Start of Excerpt to read

The acquisition will diversify CROS NT, which is primarily focused on biostatistics, and expand its geographic offerings into the US.
“We see growth in the device market at the moment driven by venture capital financing of some of these projects of companies we’re talking to,” CROS NT vice president Andrew MacGarvey told Outsourcing-Pharma.com, noting VCs are “more discerning in what projects they’re investing in.”
As healthcare reform in the US also has taken shape, MacGarvey said there’s less uncertainty in the market. Medical device studies are also becoming more standardized in the same way that pharma and biotech studies were, he added.
The medical device CRO space is getting increasingly crowded, especially as Quintiles recently acquired device specialist Novella and Theorem forged a pact with the Emergo Group, a device consulting company.
“The US business will start out with a focus on devices, which is where the team has a strong existing customer base and loyalty,” spokeswoman Mary Elizabeth Wieder told us. “As the team also has extensive experience in the pharma/biotech sector, we expect this area of the business will continue to grow.”

End of Excerpt to read

## Task prompt
Repeat everything from "As healthcare reform" down to "device consulting company." in the CROS NT article, word for word. The records that come next are separate material with no connection to the article on CROS NT.

Start of Supplied information

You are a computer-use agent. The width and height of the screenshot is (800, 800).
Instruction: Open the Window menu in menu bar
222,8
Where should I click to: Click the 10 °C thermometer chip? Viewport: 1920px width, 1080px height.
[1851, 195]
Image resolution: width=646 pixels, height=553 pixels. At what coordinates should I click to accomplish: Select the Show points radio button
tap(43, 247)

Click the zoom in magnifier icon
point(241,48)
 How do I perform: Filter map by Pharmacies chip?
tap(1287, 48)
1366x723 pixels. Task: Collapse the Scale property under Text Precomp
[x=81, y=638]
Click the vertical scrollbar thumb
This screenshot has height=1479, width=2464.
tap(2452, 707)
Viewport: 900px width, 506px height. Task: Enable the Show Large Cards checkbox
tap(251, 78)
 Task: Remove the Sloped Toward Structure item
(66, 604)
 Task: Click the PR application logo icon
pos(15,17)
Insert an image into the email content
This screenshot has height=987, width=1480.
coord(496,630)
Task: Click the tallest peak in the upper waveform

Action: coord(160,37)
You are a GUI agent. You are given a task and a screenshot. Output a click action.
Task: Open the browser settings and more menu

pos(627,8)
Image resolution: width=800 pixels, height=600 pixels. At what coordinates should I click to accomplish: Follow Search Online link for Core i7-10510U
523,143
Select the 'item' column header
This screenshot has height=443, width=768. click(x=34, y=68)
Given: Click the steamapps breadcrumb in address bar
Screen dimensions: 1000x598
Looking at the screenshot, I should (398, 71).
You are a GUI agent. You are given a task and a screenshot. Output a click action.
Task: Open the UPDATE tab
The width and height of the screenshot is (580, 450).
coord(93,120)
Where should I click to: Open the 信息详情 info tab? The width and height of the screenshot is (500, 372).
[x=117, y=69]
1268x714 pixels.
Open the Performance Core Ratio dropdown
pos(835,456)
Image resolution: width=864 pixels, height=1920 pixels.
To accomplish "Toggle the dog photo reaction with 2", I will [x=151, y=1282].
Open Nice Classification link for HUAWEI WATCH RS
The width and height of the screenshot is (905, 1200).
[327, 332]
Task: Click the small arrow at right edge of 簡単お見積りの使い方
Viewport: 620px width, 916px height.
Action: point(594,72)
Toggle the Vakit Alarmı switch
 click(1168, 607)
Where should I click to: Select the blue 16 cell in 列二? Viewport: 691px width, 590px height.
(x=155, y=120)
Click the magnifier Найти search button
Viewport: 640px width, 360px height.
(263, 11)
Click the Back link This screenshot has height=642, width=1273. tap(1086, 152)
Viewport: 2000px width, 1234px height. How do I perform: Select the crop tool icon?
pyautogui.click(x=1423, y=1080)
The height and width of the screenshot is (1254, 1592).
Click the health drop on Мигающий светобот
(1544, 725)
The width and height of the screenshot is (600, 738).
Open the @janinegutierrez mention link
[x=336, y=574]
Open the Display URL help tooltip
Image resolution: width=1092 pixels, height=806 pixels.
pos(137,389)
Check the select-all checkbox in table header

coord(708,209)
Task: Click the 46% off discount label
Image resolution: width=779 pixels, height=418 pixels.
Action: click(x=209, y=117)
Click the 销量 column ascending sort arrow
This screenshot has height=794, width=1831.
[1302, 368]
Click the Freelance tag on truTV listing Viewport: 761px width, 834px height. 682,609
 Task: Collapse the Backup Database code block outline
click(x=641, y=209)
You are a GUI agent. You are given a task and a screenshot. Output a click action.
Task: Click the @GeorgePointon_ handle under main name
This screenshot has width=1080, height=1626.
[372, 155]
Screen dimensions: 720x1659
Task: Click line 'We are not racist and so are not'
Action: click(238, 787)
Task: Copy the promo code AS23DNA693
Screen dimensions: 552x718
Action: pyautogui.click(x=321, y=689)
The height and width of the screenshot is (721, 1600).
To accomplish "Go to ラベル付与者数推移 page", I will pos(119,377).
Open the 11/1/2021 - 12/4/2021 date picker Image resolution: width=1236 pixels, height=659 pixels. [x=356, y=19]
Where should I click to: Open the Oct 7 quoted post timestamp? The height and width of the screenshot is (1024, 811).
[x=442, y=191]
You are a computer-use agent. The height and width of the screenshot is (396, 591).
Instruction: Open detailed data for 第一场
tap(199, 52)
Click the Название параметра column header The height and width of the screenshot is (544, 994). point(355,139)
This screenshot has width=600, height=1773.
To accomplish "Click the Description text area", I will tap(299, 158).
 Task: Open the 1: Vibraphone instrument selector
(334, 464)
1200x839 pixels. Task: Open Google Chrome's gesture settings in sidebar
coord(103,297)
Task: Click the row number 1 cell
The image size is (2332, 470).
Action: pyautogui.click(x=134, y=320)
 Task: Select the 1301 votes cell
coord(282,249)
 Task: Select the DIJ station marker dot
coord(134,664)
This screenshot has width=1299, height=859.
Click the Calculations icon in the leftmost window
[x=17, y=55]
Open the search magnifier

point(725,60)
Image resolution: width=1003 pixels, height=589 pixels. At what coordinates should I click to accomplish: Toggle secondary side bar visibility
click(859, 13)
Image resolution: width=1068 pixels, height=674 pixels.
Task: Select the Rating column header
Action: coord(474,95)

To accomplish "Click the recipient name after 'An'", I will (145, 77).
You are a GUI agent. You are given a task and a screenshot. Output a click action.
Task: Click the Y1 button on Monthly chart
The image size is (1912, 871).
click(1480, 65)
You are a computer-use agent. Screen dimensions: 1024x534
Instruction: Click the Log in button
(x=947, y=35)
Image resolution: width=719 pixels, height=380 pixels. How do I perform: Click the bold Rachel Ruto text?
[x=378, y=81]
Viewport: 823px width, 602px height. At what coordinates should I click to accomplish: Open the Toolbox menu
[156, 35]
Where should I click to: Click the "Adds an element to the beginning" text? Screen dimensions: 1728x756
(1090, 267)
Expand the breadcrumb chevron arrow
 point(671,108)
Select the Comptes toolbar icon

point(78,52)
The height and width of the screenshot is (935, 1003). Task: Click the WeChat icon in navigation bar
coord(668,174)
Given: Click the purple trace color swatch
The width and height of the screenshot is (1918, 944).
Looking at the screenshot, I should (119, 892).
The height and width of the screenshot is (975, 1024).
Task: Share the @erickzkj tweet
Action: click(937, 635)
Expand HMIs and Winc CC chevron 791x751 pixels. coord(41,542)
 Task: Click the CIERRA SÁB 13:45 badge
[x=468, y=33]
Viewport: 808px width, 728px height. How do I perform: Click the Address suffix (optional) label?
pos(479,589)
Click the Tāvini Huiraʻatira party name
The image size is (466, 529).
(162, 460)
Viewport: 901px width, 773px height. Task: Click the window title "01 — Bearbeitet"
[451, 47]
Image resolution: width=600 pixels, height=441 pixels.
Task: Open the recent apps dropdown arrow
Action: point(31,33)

End of Supplied information

## Task solution
As healthcare reform in the US also has taken shape, MacGarvey said there’s less uncertainty in the market. Medical device studies are also becoming more standardized in the same way that pharma and biotech studies were, he added.
The medical device CRO space is getting increasingly crowded, especially as Quintiles recently acquired device specialist Novella and Theorem forged a pact with the Emergo Group, a device consulting company.